+++ MATERIAL SUPPLIED

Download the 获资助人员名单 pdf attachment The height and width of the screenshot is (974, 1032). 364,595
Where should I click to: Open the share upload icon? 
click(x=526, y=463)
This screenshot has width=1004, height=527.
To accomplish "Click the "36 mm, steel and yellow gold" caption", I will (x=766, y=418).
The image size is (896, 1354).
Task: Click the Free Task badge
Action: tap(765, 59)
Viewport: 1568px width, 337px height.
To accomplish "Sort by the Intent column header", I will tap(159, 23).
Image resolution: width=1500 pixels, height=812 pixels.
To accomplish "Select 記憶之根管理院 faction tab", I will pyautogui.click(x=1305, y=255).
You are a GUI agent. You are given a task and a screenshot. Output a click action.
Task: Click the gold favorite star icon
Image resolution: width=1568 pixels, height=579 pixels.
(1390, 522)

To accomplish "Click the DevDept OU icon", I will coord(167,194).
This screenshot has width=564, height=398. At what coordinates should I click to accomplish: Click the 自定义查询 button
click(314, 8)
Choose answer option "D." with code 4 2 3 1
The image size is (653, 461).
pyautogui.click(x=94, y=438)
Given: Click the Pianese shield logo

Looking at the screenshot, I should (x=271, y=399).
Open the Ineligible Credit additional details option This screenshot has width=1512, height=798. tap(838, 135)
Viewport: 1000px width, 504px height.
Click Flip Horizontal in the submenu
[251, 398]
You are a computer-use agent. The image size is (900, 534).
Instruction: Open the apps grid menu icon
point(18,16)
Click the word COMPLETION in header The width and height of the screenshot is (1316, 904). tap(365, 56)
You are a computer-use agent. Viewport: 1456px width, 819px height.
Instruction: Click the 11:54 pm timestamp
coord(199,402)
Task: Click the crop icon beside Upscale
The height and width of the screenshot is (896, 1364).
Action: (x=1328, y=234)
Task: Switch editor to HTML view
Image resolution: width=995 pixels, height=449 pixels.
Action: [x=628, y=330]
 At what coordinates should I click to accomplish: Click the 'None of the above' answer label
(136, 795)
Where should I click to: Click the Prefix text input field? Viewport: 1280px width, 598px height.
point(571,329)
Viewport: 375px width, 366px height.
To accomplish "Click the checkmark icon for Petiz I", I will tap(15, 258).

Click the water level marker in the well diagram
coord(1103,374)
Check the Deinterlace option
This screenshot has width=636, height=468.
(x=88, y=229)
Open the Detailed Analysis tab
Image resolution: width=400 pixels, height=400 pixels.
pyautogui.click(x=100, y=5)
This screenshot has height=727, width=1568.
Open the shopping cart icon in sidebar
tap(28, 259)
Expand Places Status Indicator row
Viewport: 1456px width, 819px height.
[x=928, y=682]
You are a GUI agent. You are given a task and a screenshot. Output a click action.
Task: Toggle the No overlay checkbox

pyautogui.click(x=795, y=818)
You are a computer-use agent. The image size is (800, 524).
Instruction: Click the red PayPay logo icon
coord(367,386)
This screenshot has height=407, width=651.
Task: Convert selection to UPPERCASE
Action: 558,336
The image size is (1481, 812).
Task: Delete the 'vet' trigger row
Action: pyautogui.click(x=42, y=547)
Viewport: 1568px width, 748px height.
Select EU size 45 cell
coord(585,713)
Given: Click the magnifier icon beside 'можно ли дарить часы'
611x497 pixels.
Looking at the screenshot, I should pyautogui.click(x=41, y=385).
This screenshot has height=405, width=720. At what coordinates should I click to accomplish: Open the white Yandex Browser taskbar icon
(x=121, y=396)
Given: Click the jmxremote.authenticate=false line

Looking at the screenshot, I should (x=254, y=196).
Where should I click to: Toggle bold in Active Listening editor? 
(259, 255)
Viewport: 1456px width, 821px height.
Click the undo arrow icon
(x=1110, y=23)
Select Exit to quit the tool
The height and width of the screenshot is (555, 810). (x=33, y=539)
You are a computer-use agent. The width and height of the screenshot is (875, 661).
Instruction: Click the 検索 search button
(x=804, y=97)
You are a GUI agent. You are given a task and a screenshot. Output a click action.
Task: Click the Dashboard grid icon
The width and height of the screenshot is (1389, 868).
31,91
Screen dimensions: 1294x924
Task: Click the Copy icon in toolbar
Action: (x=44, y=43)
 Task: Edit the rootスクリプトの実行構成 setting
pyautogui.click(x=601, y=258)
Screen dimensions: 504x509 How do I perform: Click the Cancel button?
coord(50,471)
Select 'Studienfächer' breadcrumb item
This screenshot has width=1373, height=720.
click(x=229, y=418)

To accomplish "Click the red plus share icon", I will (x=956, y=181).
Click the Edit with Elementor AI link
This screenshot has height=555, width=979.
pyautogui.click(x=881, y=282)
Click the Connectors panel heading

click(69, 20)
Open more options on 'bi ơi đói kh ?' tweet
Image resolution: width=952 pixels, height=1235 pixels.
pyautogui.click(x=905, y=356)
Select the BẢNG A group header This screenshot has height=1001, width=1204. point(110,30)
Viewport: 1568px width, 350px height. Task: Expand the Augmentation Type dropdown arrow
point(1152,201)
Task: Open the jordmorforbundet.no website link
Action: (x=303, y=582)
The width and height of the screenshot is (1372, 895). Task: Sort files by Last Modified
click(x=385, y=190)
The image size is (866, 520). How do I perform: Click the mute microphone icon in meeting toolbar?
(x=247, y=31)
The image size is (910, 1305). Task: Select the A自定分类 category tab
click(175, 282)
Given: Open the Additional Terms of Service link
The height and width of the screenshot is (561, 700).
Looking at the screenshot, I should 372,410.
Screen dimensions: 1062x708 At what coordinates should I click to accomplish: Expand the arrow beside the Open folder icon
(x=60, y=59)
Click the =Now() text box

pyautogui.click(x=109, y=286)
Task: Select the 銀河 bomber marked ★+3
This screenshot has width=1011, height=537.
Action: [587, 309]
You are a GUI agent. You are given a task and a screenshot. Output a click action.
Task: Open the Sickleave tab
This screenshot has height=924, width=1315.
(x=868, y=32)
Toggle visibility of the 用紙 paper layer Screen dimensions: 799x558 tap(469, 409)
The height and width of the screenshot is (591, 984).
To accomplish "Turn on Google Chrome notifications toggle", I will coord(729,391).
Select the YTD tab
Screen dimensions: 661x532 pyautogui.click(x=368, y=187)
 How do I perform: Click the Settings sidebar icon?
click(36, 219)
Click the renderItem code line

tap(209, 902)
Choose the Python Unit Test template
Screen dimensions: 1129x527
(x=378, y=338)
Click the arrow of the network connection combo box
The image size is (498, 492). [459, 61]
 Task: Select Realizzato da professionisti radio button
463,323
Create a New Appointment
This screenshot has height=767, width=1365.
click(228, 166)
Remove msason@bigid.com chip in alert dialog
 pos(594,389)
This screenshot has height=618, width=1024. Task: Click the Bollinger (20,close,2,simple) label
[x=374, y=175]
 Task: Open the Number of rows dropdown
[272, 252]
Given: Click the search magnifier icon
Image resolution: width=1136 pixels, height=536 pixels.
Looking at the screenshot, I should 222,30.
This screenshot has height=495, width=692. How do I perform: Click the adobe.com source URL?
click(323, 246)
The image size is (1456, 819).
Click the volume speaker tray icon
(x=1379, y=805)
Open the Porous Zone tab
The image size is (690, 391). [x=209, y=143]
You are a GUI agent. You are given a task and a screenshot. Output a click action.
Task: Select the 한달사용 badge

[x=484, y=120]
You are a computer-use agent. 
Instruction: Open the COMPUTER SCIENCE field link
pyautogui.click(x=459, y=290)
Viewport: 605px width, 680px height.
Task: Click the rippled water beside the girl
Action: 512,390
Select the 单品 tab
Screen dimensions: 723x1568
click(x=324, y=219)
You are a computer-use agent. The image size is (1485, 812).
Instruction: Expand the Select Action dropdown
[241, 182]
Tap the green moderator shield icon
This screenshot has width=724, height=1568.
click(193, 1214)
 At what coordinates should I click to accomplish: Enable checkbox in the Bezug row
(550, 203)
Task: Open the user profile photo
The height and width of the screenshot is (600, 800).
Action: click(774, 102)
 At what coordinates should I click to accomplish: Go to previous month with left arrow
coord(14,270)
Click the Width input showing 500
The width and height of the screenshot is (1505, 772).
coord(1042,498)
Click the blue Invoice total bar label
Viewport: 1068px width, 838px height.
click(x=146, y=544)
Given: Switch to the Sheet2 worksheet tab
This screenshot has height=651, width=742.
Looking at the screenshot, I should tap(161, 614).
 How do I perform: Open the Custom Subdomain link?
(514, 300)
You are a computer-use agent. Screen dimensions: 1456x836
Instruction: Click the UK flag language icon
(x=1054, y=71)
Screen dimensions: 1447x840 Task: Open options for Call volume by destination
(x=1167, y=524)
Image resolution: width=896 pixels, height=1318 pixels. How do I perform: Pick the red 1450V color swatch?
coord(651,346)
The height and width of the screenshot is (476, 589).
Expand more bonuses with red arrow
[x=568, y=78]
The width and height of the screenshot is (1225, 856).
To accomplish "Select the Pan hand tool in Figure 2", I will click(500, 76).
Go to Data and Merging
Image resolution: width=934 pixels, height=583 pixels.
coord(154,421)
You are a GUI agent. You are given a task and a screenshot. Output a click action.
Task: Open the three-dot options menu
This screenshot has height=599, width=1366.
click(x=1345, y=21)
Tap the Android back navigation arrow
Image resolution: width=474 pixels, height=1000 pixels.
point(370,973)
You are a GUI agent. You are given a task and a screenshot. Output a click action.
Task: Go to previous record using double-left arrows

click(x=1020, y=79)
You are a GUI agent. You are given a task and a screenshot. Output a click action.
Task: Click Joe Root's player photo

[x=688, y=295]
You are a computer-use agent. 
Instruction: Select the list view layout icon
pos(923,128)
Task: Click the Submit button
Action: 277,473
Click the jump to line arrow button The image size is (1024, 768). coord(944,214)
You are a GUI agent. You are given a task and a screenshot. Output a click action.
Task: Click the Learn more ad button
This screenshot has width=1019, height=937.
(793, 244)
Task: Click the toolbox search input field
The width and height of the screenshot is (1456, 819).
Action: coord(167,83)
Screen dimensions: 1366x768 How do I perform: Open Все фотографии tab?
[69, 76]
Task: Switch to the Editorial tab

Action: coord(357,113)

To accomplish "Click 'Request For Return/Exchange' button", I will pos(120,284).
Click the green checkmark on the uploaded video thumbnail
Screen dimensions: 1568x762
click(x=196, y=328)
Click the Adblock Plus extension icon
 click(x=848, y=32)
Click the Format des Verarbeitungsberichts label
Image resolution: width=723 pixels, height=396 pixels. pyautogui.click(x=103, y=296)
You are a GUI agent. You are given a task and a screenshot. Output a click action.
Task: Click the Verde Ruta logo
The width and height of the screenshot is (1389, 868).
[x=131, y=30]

++++++

## TASK DIRECTIONS
Please switch "Viewport" to "Window" in the entries from the start through the line containing "coord(199,402)", and give those lines again with nothing else changed.

## OUTPUT FOR THIS TASK
Download the 获资助人员名单 pdf attachment The height and width of the screenshot is (974, 1032). 364,595
Where should I click to: Open the share upload icon? 
click(x=526, y=463)
This screenshot has width=1004, height=527.
To accomplish "Click the "36 mm, steel and yellow gold" caption", I will (x=766, y=418).
The image size is (896, 1354).
Task: Click the Free Task badge
Action: tap(765, 59)
Window: 1568px width, 337px height.
To accomplish "Sort by the Intent column header", I will tap(159, 23).
Image resolution: width=1500 pixels, height=812 pixels.
To accomplish "Select 記憶之根管理院 faction tab", I will pyautogui.click(x=1305, y=255).
You are a GUI agent. You are given a task and a screenshot. Output a click action.
Task: Click the gold favorite star icon
Image resolution: width=1568 pixels, height=579 pixels.
(1390, 522)

To accomplish "Click the DevDept OU icon", I will coord(167,194).
This screenshot has width=564, height=398. At what coordinates should I click to accomplish: Click the 自定义查询 button
click(314, 8)
Choose answer option "D." with code 4 2 3 1
The image size is (653, 461).
pyautogui.click(x=94, y=438)
Given: Click the Pianese shield logo

Looking at the screenshot, I should (x=271, y=399).
Open the Ineligible Credit additional details option This screenshot has width=1512, height=798. tap(838, 135)
Window: 1000px width, 504px height.
Click Flip Horizontal in the submenu
[251, 398]
You are a computer-use agent. The image size is (900, 534).
Instruction: Open the apps grid menu icon
point(18,16)
Click the word COMPLETION in header The width and height of the screenshot is (1316, 904). tap(365, 56)
You are a computer-use agent. Window: 1456px width, 819px height.
Instruction: Click the 11:54 pm timestamp
coord(199,402)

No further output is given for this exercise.